### Fragmento seleccionado

El Congreso tiene previsto que la proclamación de Felipe VI tenga lugar en el Hemiciclo a partir del 16 de junio, en una sesión solemne de las Cortes.


En casi 40 años de monarquía parlamentaria, España no ha aprobado ninguna ley que regule el procedimiento para la sucesión en la Corona.

Por eso, el Gobierno ha de preparar ahora una norma, de la que ya existía algún borrador, que se tramitará por la vía de urgencia y que determinará cada uno de los pasos a seguir para que el príncipe Felipe acceda a la jefatura del Estado.

El primer paso lo dará este martes el Ejecutivo con la aprobación del proyecto de ley orgánica mediante la que se aceptará la abdicación y se regulará el procedimiento para la sucesión en la Corona.

La Constitución obliga a que los cambios en la Corona se realicen a través de una ley orgánica: “Las abdicaciones y renuncias y cualquier duda de hecho o de derecho que ocurra en el orden de sucesión a la Corona se resolverán por una ley orgánica”, señala el artículo 57.5.

Según el director del Centro de Estudios Políticos y Constitucionales, Benigno Pendás, la ley será muy breve, probablemente con un único artículo, que incluirá el escrito de abdicación, que debe estar refrendado por el presidente del Gobierno y regulará el proceso por el que don Juan Carlos deja el trono a su hijo, el príncipe Felipe.

Una vez aprobada, el trámite solo fija que ha de publicarse en el Boletín Oficial del Estado, que marcará, además, el momento en el que debe entrar en vigor. Este ha de coincidir con la proclamación de Felipe como rey, ya que no puede haber un período de transición. Y mientras, “el rey sigue siendo rey a todos los efectos”, asegura un experto en monarquías.


El relevo en la Corona culminará con el juramento del Príncipe ante el Congreso y el Senado y su proclamación como Felipe VI. La imprevisión obligará a que se eche mano del sentido institucional, ya que este juramento ha de celebrarse en una sesión conjunta de Congreso y Senado, pero el legislador tampoco ha redactado en 40 años el reglamento que regule este tipo de sesiones, preceptivas en el caso de sucesión en la Corona.

######
### Datos proporcionados

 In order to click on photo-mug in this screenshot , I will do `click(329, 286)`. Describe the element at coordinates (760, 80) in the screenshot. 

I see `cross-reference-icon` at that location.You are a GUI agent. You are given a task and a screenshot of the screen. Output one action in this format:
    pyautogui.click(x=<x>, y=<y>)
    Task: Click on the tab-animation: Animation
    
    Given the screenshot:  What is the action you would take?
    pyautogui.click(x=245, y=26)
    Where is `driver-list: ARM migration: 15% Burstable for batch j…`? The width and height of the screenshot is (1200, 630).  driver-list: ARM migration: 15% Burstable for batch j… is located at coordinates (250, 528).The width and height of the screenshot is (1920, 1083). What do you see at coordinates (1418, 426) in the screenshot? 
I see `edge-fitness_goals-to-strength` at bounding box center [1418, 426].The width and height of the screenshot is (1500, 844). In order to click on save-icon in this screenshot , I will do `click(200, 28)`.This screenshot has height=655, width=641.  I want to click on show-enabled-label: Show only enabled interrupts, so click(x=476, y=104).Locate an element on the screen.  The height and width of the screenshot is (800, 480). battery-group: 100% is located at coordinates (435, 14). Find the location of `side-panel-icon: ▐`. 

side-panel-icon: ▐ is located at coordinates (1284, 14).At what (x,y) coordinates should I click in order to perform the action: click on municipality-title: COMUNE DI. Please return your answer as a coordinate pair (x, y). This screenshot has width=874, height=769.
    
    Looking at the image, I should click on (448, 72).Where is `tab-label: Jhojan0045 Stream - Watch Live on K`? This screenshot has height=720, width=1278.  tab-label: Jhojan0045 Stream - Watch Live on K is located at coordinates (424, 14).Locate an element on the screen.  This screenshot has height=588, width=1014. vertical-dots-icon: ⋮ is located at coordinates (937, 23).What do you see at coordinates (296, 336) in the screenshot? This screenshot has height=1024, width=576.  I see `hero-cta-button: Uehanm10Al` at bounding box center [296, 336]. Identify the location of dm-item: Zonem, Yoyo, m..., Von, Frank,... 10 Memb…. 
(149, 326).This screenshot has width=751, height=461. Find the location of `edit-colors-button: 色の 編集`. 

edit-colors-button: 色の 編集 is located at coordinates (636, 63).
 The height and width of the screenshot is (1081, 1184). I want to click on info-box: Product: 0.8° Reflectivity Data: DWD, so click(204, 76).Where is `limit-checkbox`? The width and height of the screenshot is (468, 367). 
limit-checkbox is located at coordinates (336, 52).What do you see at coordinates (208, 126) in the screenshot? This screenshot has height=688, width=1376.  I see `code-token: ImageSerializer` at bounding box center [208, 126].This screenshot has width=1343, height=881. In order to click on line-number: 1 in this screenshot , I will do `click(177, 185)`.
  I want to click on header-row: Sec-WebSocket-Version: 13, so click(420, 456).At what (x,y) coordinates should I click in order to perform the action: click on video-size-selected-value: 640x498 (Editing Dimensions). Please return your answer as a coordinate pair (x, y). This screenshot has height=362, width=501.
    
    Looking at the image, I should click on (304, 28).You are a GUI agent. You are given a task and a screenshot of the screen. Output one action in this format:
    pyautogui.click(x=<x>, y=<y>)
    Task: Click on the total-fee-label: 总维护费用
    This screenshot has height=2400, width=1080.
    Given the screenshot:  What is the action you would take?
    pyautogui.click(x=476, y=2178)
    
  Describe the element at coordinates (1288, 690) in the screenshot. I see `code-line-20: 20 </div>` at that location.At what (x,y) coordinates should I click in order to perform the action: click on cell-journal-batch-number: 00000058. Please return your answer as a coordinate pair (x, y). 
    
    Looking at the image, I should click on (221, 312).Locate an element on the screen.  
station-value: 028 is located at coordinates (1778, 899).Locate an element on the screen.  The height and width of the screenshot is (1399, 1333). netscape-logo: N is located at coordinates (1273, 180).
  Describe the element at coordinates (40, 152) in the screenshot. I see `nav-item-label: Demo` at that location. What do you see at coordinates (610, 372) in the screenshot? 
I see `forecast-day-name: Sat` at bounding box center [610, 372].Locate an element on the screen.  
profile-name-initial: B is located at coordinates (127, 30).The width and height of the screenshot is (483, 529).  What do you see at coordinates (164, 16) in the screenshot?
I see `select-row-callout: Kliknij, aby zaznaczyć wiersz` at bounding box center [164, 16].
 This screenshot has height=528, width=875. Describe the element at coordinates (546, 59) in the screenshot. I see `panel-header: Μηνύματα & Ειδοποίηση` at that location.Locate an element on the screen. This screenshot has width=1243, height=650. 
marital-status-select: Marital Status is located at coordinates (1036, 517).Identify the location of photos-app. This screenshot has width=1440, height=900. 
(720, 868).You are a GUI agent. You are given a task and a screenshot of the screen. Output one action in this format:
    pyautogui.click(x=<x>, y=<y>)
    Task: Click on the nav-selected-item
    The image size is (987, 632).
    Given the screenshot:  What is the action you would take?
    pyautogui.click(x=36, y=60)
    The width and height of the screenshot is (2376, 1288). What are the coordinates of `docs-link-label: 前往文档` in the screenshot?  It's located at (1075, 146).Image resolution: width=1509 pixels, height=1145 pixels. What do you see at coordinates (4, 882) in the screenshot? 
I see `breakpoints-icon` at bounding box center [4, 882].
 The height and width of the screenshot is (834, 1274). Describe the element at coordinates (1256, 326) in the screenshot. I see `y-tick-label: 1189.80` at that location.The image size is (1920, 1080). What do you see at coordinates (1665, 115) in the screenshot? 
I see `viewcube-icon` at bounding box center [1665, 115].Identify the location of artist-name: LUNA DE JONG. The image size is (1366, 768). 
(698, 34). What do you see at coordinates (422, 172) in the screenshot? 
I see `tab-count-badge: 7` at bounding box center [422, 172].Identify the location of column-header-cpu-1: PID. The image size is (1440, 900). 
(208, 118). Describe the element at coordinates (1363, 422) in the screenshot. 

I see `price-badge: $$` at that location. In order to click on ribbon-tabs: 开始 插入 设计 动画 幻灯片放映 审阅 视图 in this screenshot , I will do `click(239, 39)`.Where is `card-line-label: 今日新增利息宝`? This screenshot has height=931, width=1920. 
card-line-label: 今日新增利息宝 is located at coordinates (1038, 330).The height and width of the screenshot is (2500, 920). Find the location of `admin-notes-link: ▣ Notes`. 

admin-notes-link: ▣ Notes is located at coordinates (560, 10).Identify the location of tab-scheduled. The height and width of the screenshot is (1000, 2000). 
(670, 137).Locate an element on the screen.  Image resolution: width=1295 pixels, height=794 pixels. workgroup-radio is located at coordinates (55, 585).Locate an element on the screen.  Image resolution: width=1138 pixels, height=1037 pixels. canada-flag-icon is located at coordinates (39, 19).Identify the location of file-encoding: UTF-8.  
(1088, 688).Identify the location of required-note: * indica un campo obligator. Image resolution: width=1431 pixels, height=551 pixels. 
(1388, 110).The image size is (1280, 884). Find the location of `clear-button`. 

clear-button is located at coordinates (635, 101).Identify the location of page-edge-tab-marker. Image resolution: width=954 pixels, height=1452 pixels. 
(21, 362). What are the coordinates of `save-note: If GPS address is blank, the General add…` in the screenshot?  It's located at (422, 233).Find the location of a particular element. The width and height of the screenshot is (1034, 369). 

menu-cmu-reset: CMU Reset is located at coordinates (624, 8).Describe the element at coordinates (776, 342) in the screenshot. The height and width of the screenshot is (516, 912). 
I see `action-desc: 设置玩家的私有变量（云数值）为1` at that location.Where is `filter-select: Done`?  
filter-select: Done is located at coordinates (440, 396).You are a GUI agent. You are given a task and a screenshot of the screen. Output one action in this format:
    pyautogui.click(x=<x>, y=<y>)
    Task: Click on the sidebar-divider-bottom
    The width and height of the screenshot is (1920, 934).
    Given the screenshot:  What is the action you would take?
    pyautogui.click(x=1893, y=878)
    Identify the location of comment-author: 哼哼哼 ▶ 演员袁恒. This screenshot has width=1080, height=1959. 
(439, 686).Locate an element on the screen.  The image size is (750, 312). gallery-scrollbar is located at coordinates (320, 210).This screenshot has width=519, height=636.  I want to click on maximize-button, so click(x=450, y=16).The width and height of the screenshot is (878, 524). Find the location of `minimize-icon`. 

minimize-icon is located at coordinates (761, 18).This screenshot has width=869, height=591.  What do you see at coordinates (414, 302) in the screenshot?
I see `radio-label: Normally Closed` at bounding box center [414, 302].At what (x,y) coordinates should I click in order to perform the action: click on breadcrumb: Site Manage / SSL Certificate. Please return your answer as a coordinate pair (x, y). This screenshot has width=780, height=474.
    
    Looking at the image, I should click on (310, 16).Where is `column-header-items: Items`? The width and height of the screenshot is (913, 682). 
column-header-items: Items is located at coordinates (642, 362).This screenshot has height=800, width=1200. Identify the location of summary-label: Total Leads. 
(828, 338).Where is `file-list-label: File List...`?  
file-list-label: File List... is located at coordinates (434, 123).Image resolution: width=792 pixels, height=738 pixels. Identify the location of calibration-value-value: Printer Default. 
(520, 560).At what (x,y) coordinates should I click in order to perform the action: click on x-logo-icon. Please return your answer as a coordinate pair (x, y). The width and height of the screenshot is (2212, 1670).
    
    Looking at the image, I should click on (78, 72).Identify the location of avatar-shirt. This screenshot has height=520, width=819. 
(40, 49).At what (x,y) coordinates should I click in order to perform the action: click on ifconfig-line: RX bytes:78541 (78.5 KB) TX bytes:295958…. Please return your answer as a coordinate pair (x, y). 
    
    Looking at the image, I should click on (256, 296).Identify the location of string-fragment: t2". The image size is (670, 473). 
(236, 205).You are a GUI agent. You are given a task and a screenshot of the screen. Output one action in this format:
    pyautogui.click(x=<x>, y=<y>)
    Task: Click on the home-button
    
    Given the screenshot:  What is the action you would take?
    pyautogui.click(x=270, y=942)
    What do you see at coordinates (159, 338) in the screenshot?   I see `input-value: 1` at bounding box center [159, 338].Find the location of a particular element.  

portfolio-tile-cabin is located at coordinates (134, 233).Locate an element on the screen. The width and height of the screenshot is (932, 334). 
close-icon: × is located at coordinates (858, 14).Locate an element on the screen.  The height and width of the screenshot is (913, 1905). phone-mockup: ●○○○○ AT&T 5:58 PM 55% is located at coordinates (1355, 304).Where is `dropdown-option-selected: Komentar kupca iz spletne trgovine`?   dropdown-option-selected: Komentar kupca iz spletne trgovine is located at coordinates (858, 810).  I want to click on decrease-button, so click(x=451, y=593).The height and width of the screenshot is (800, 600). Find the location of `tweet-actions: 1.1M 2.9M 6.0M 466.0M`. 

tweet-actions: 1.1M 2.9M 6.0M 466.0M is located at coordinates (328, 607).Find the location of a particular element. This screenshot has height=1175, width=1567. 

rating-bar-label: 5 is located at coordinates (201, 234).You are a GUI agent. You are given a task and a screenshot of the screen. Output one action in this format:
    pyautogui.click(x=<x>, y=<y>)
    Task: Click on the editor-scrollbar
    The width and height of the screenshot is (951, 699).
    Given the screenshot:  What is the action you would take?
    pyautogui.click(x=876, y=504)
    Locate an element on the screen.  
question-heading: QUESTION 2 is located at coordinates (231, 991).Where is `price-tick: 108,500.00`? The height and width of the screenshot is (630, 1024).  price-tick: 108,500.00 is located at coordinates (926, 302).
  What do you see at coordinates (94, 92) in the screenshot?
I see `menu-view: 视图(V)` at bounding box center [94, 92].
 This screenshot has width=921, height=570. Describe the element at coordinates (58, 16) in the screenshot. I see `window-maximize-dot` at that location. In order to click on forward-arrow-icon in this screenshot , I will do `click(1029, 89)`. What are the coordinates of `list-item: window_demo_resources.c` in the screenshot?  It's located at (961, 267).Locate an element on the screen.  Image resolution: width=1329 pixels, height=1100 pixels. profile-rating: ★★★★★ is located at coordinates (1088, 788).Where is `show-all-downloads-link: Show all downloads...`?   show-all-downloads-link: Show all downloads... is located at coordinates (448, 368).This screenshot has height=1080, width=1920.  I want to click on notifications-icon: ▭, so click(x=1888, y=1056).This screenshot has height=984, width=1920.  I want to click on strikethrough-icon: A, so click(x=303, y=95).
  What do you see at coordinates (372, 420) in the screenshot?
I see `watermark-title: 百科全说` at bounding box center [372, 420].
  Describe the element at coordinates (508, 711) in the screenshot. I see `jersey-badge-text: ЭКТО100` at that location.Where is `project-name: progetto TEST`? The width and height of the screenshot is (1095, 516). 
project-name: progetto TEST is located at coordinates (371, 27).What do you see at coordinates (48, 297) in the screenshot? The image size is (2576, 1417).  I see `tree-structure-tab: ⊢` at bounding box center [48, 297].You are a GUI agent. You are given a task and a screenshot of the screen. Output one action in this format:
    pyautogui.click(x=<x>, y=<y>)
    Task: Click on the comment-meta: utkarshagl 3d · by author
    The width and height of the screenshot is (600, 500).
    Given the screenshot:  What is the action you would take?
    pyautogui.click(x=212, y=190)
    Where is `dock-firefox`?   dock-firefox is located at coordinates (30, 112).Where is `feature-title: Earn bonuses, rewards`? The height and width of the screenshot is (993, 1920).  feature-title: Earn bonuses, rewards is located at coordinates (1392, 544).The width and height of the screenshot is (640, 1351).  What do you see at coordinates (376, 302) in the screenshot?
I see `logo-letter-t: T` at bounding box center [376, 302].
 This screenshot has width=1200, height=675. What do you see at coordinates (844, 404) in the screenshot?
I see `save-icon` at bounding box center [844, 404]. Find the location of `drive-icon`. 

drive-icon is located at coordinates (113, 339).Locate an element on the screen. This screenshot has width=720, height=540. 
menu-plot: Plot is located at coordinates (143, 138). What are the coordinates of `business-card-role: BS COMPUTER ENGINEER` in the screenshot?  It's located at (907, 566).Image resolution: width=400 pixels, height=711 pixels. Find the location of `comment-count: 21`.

######

Tareas propuestas:
1: Según el fragmento seleccionado, ¿qué artículo de la Constitución dispone que las abdicaciones se resuelvan mediante una ley orgánica?
2: Transcriba del fragmento seleccionado todo lo que va desde "El primer paso" hasta "el artículo 57.5.".

Soluciones:
1: El artículo 57.5.

2:
El primer paso lo dará este martes el Ejecutivo con la aprobación del proyecto de ley orgánica mediante la que se aceptará la abdicación y se regulará el procedimiento para la sucesión en la Corona.

La Constitución obliga a que los cambios en la Corona se realicen a través de una ley orgánica: “Las abdicaciones y renuncias y cualquier duda de hecho o de derecho que ocurra en el orden de sucesión a la Corona se resolverán por una ley orgánica”, señala el artículo 57.5.